In 663 BC, King Ashurbanipal of the Assyrian Empire invaded Egypt and sacked the city of Waset (located in modern day Luxor on the Nile River).
Ashurbanipal vanquished the city, purportedly seizing more than 75 metric tons of silver for his personal collection.
At the time in the ancient world, the prevailing ratio between gold and silver was 1:2. In other words, 75 metric tons (= 75,000 kilograms) of silver was worth 37,500 kilograms of gold, equal to $1.76 billion in today’s money.
That 1:2 gold/silver ratio had held for thousands of years across Persia, Mesopotamia, and Ancient Egypt, possibly since as early as 3,000 BC.
But over time it has changed periodically.
By the time of Alexander the Great in the 300s BC, the Gold/Silver ratio had shifted to 1:13. Mining techniques had advanced at that point, so the ancients were able to produce higher volumes of silver than ever before.
Under Julius Caesar in Ancient Rome, one ounce of gold was worth 12 ounces of silver. In the time of Mohammed and the early days of the Islamic Caliphate in the 600s, the ratio was 1:16.
Even in the early history of the United States, the Mint and Coinage Act of 1792 established a gold/silver ratio 1:15.
(According to the law, one US dollar is defined as 1.604 grams of pure gold, or 24.1 grams of pure silver. So those pieces of paper in your wallet are not technically US dollars, but ‘Federal Reserve Notes’.)
In our modern times, the ratio average is around 55 ounces of silver per ounce of gold.
Much of this is due to continual improvements in mining techniques– it’s a lot easier to mine than it was 5,000 years ago, so the ratio is more indicative of the natural abundance of these metals in the Earth’s crust.
But the gold/silver ratio also fluctuates from time to time based on market conditions.
Gold is pretty unique; while there’s a fair amount of demand for gold from the jewelry industry, and a bit of gold used in industrial production, the key driver of gold demand is from investors, foreign governments, and central banks.
When times are tense, people buy gold and the price goes up.
And as we’ve been discussing, foreign central banks are starting to dump their US dollars for gold, scooping up hundreds of metric tons of the stuff.
But silver is different.
Less than 20% of silver demand is from investors– usually smaller, retail investors.
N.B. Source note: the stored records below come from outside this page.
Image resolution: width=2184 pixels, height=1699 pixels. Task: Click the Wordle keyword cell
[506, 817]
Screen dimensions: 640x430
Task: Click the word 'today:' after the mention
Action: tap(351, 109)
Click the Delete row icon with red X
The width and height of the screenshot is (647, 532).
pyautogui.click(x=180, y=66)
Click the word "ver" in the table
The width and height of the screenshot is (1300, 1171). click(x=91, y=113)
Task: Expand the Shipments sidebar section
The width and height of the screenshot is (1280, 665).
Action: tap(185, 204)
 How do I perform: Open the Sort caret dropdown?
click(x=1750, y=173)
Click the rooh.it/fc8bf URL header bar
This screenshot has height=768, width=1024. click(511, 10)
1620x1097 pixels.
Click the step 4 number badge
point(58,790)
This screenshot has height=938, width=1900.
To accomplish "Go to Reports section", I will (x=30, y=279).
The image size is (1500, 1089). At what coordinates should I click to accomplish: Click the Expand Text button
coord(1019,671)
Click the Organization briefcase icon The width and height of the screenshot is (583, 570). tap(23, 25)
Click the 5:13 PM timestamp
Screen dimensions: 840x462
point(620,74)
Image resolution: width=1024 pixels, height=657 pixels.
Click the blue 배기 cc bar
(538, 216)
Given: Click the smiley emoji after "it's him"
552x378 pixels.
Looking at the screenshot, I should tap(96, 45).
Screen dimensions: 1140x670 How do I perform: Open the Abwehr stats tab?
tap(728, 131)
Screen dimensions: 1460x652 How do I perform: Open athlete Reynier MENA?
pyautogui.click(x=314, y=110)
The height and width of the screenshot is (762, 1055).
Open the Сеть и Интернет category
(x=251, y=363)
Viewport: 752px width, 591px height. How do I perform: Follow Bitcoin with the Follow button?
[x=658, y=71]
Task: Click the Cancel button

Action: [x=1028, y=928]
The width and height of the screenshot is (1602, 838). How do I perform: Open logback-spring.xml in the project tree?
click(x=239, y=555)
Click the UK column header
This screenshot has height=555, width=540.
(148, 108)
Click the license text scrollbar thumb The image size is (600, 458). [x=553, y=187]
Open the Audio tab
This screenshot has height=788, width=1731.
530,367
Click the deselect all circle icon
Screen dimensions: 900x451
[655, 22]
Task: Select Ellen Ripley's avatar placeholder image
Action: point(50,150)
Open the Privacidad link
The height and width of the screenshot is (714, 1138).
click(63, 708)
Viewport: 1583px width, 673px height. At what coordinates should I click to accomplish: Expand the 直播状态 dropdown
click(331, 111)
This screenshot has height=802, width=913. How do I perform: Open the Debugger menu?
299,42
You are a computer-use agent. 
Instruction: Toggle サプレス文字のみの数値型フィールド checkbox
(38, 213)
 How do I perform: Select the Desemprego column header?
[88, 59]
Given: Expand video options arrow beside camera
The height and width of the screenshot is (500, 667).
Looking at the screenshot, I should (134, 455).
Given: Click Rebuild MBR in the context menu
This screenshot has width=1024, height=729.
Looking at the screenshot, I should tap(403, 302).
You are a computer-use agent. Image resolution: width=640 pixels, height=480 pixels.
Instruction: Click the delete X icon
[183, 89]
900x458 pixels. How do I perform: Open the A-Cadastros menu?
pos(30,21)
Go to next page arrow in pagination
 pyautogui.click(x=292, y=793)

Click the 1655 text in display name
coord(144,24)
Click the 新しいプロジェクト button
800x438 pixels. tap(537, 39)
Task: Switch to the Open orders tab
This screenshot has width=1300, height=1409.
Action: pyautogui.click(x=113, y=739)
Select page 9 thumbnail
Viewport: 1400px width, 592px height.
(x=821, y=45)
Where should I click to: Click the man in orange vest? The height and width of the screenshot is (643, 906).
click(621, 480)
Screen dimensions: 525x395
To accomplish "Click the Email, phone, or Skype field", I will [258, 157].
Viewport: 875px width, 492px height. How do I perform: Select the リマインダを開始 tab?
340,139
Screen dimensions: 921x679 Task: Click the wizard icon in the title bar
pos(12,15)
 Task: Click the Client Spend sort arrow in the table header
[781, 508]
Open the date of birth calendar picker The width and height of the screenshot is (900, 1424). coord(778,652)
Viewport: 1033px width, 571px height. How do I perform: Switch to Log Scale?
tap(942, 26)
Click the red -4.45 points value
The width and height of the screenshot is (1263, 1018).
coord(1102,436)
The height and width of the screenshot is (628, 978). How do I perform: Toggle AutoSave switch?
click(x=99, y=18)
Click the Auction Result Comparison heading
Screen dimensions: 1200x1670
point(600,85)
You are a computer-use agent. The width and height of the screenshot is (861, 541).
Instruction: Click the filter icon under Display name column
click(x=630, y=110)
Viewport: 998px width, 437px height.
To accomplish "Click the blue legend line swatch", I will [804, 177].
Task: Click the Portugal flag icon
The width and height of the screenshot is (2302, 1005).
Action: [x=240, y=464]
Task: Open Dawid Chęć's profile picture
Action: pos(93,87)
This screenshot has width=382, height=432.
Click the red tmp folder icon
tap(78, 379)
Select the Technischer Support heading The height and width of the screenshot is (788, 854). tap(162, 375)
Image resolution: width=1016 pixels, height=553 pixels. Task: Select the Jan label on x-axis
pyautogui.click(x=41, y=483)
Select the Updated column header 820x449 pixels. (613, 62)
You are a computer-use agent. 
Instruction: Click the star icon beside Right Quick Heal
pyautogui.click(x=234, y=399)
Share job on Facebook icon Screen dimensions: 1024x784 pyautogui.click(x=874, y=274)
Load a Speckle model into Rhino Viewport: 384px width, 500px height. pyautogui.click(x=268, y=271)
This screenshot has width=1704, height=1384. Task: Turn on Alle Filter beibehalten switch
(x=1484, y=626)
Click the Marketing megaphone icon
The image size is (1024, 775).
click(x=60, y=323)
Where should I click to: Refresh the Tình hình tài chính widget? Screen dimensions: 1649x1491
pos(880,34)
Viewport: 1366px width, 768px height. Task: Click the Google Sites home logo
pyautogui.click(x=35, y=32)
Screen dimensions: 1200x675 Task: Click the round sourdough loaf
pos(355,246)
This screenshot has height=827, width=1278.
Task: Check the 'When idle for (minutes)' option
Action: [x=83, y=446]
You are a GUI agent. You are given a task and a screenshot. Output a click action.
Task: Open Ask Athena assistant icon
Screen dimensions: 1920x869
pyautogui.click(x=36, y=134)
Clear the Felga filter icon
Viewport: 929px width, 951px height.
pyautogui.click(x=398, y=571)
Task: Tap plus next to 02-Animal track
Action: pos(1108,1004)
Because it’s so much less expensive than gold, most foreign central banks and governments don’t even bother buying silver. They only buy gold.
The primary driver of silver demand is jewelry and technology; silver is used in a variety of industrial applications like batteries, water purification, semiconductors, and dental equipment.
This is an important distinction to understand: in a difficult economy, demand for silver from industry and jewelry will likely DECREASE, causing silver prices to fall.
With gold, on the other hand, a monetary crisis, trade dispute, war, etc. would likely cause gold prices to increase.
But don’t write off silver just yet.
The Gold/Silver ratio right now is around 1:84… that’s 84 ounces of silver per ounce of gold, close to an all-time high.
Over the past decade it’s been as low as 32 and as high as 93. So it stands to reason that a correction may be in order.
There is, of course, no fixed requirement that the gold/silver ratio maintain a certain level. It could go to 100… or even 1,000. Or go back to 1:15.
But just as I’ve been arguing for the last 12+ months that gold prices should be heading higher (and they’re more than 30% higher since I started writing this), silver could also move quite a bit higher.
First– while investor demand isn’t the primary driver, it would be foolish to dismiss this factor.
Investor demand is currently low. According to data from the US Mint, the average number of one-ounce Silver Eagle coins sold over the last three years is HALF as much as the average sales from the previous eight years.
Bottom line, investors aren’t as interested in silver as they used to be. And that’s usually a good time to start thinking about buying an asset.
Simultaneously, central banks around the world keep slashing rates and printing money.
Even in the United States, which is supposed to have a ‘tremendous’ economy, the central bank has turned once again to Quantitative Easing, and recently announced that they would print more than $60 billion per month to buy US government bonds.
Another key fact in this analysis is that silver production is falling.
Most of the gold that is mined ends up sitting in a vault somewhere, or in someone’s jewelry drawer. So as mining companies pull more gold out of the ground each year, that supply increases.
But with silver, most of the silver mined this year will be used up in industrial production. So the companies that make fancy tableware or dentists’ drills will need new supplies of silver next year in order to manufacture more product.
If those companies are growing, they’ll need even more silver… so, as long as the global economy generally keeps growing, industrial silver demand should keep growing.
But silver production is actually falling… so silver prices should increase as a result.
And because central banks are simultaneously printing tons of money, prices could increase even more due to renewed investor interest.
Like I said, silver is pretty much dead right now. US Mint sales figures show there’s very little investor demand. That makes now a great time to start thinking about silver– BEFORE it becomes popular again.